INTRODUZIONE
«La decrescita è elogio [...] della lentezza e della durata; rispetto del passato; consapevolezza che non c’è progresso
senza conservazione; indifferenza alle mode e all’effimero; attingere al sapere della tradizione; non identificare il nuovo
col meglio, il vecchio col sorpassato, il progresso con una sequenza di cesure, la conservazione con la chiusura
mentale; non chiamare consumatori gli acquirenti, perché lo scopo dell’acquistare non è il consumo ma l’uso;
distinguere la qualità dalla quantità; desiderare la gioia e non il divertimento; valorizzare la dimensione spirituale e
affettiva; collaborare invece di competere; sostituire il fare finalizzato a fare sempre di più con un fare bene finalizzato
alla contemplazione. La decrescita è la possibilità di realizzare un nuovo Rinascimento, che liberi le persone dal ruolo di
strumenti della crescita economica e ri-collochi l’economia nel suo ruolo di gestione della casa comune a tutte le
specie viventi in modo che tutti i suoi inquilini possano viverci al meglio».
Maurizio Pallante, www.decrescitafelice.it
Questa breve tesi espone le caratteristiche principali del movimento della decrescita.
Ho scelto di sviluppare questo argomento per diversi motivi. Il primo è che lo ritengo
di importanza fondamentale per il futuro del nostro Pianeta e quindi di ognuno di noi.
Secondariamente, si tratta di una teoria che non è stata trattata in alcun corso di
studio, di cui non ho mai sentito parlare né tra le mura universitarie né ad incontri o
dibattiti a cui ho partecipato all'esterno e ha da subito stimolato la mia curiosità.

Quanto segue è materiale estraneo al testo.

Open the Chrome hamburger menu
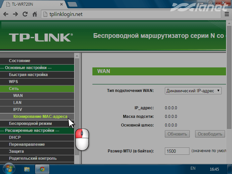This screenshot has width=232, height=174. pos(227,15)
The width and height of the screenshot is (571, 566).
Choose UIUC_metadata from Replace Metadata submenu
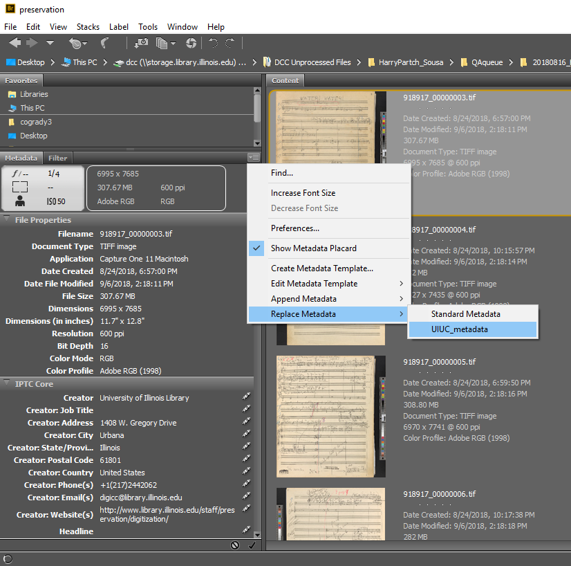459,329
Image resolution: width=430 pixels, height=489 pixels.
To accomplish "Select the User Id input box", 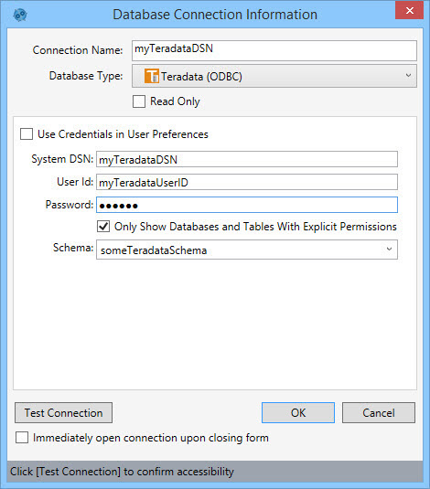I will 247,182.
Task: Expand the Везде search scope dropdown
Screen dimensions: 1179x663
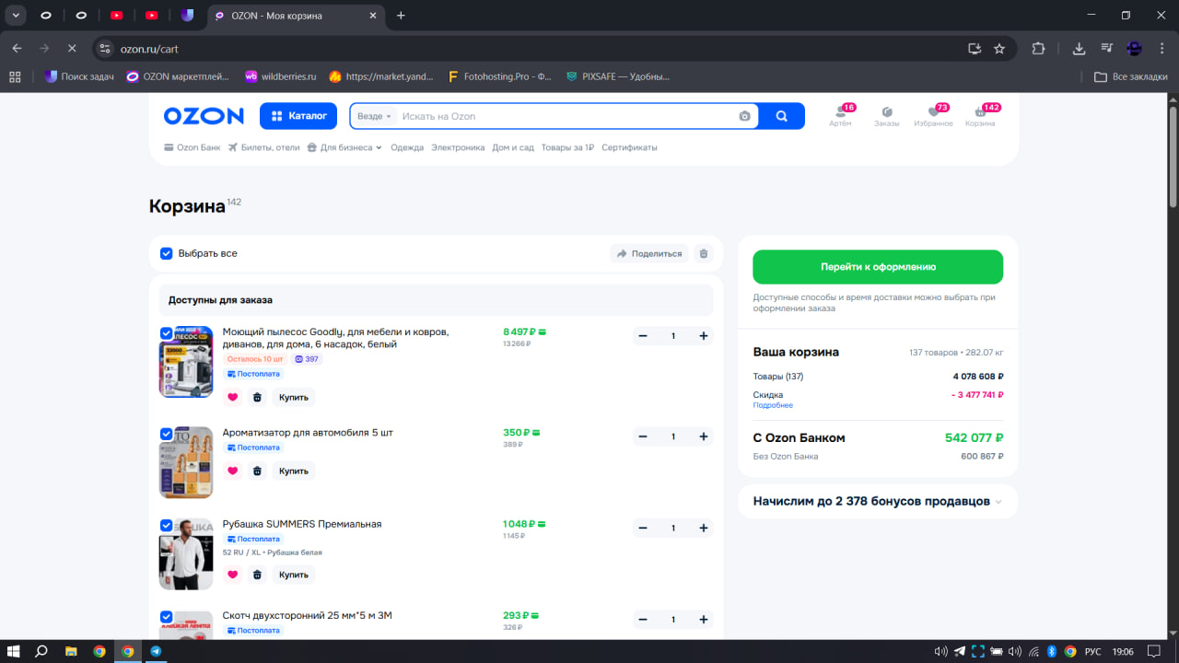Action: 375,116
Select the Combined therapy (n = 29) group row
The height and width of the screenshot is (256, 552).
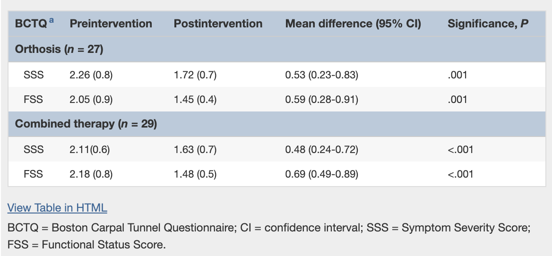click(86, 124)
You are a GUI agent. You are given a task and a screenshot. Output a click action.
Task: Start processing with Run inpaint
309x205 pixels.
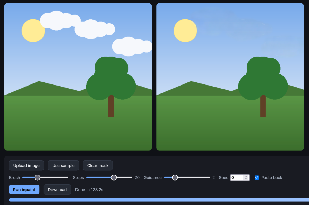point(24,190)
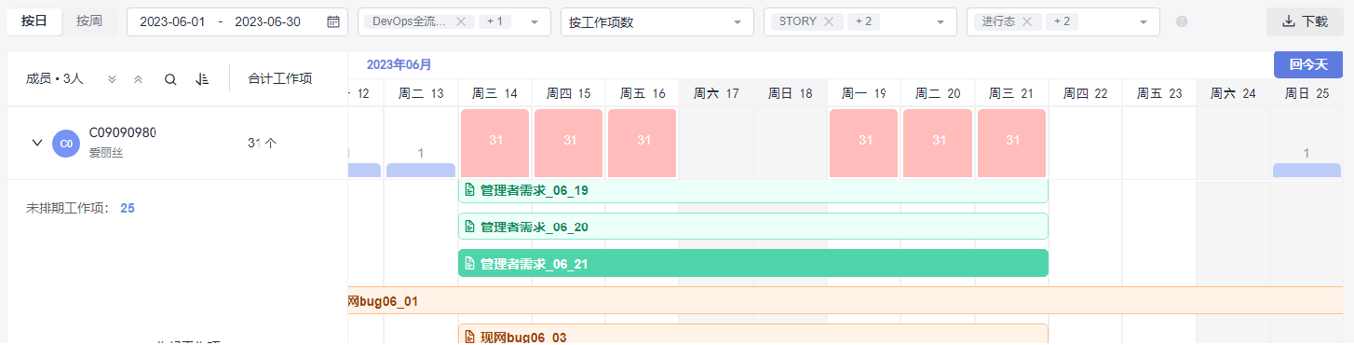Collapse member C09090980 row chevron
The width and height of the screenshot is (1354, 345).
click(x=37, y=143)

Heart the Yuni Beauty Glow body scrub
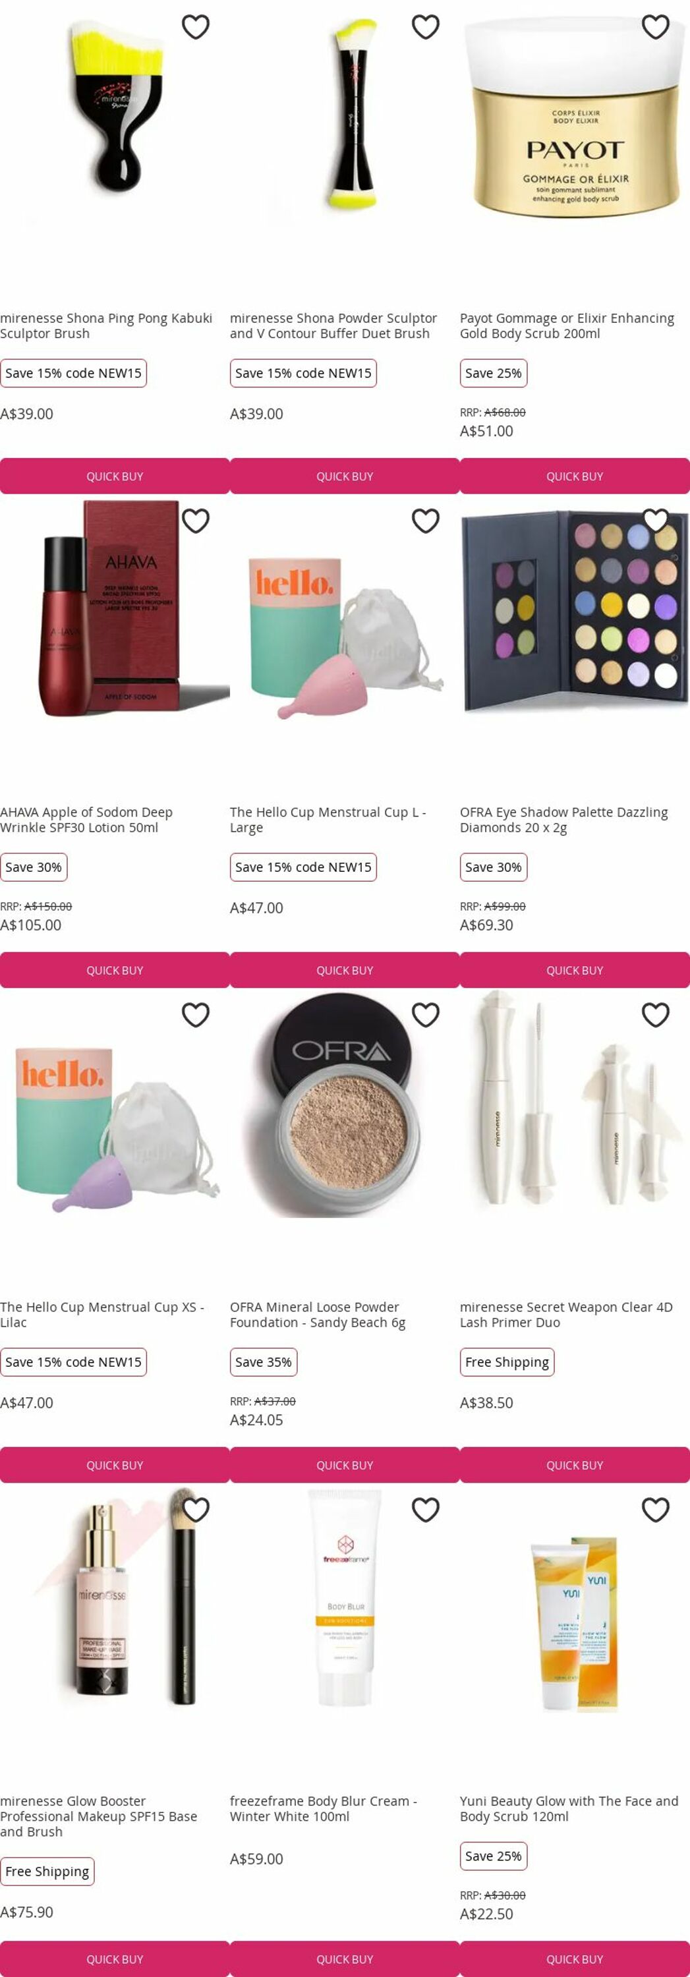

Inoltre in essa si incontrano diversi tipi di conoscenze, che, intersecandosi, si
completano. In questo modo, documentandomi, ho anche potuto approfondire
tematiche che riguardano discipline che mi piacciono molto come l'ecologia, la
sociologia e la politica.
«Dove andiamo? Dritti contro un muro. Siamo a bordo di un bolide senza pilota,
senza marcia indietro e senza freni, che sta andando a fracassarsi contro i limiti del
pianeta.»
Latouche S., Breve trattato sulla decrescita serena
Questa è una delle frasi che si trovano nell'introduzione di uno dei libri più importanti
sull'argomento, che prenderò come punto di partenza per la mia analisi.
Si analizzerà l'argomento suddividendolo in tre parti principali, o per meglio dire, tre
tappe analitiche.
Nella prima si cercherà di quantificare ciò che secondo questo filone di pensiero sta
portando il mondo verso un declino inesorabile.
Nella seconda si analizzerà la proposta alternativa alla società della crescita ovvero la
cosiddetta utopia concreta della decrescita.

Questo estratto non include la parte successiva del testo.